As used in this disclosure, passing a stream or effluent from one unit “directly” to another unit refers to passing the stream or effluent from the first unit to the second unit without passing the stream or effluent through an intervening reaction system or separation system that substantially changes the composition of the stream or effluent. Heat transfer devices, such as heat exchangers, preheaters, coolers, condensers, or other heat transfer equipment, and pressure devices, such as pumps, pressure regulators, compressors, or other pressure devices, are not considered to be intervening systems that change the composition of a stream or effluent, unless otherwise specifically stated in the present disclosure. Combining two streams or effluents together upstream of a process unit also is not considered to comprise an intervening system that changes the composition of one or both of the streams or effluents being combined. Simply dividing a stream into two streams having the same composition is also not considered to comprise an intervening system that changes the composition of the stream.
Fluid catalytic cracking systems (FCC systems) utilize catalysts to crack hydrocarbon feeds in FCC reactors. During the cracking reaction, coke is formed that can accumulate on the catalysts, thereby deactivating the catalyst into spent catalyst. The spent catalyst can be regenerated by combusting the coke on the spent catalyst, which also increases the temperature of the regenerated catalyst. Passing the heated regenerated catalyst back into the FCC reactor can provide the heat required to conduct the endothermic cracking reaction. However, in some instances, such as when the hydrocarbon feed is a light hydrocarbon feed such as but not limited to a gas condensate, the amount of coke formed may not be sufficient to provide the heat necessary to conduct the cracking reaction. Thus, in many FCC systems, additional fuel sources must be introduced to the catalyst regenerator to further heat the catalyst. In other instances, such as when the hydrocarbon feed is a heavy hydrocarbon feed, the amount of coke formed may provide excess heat that is greater than the heat required for the cracking reactions and the regenerated catalyst must be cooled by using catalyst coolers prior to being passed back to the FCC reactor.
Therefore, there is an ongoing need for processes of operating an FCC system that are heat balanced such that no supplemental fuels or catalyst coolers are required. The present disclosure is directed to an FCC system comprising a plurality of FCC reactors in series using a common catalyst withdrawal well, and a common fluid-solid separator downstream of the FCC reactors, and a common regenerator. The FCC system has a heavy hydrocarbon feed introduced to a first subset of the FCC reactors and a light hydrocarbon feed introduced to a second subset of the FCC reactors. Common regeneration allows the greater coke from the cracking of the heavy hydrocarbon feed to be utilized to heat the spent catalyst from cracking the light hydrocarbon feed.

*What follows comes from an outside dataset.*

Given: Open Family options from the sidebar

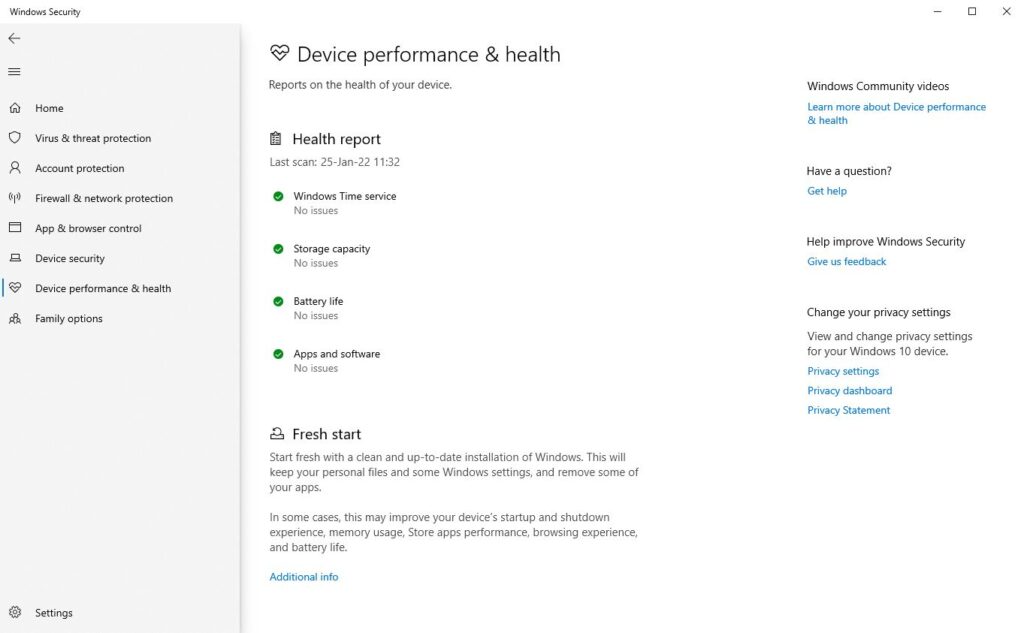Looking at the screenshot, I should 67,318.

The FCC system can be heat balanced by controlling the flow rate of the regenerated catalyst from the common catalyst withdrawal well to each of the individual FCC reactors.

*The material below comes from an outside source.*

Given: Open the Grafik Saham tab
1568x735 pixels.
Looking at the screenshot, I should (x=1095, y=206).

Referring now to FIG. 1, the FCC system 100 includes four FCC reactors arranged in parallel. In each of the FCC reactors, a hydrocarbon feed stream contacts a cracking catalyst in a reaction zone maintained at high-severity conditions. When the hydrocarbon feed stream contacts the cracking catalyst at high-severity conditions, at least a portion of the hydrocarbon feed stream is cracked to produce greater value chemicals and intermediates. The contacting may also cause carbonaceous deposits, commonly referred to as coke, to form on the cracking catalyst. The coke deposits formed on the cracking catalyst may reduce the catalytic activity of the cracking catalyst. The spent catalyst having coke deposits may be separated from the cracking reaction products, stripped of removable hydrocarbons, and passed to a regeneration process where the coke is combusted in the presence of air to produce a regenerated catalyst that is catalytically effective. For example, coke deposits on the catalyst may cover up or block catalytically active sites on the spent catalyst, thus, reducing the number of catalytically active sites available, which may reduce the catalytic activity of the catalyst. Following regeneration, the amount of coke present on the regenerated catalyst may be less than or equal to 10 wt. %, less than or equal to 5 wt. %, or even less than or equal to 1 wt. % than the amount of coke present on the spent catalyst. The combustion products may be removed from the regeneration process as a flue gas stream. The heated regenerated catalysts may then be recycled back to the reaction zone of the FCC reactors.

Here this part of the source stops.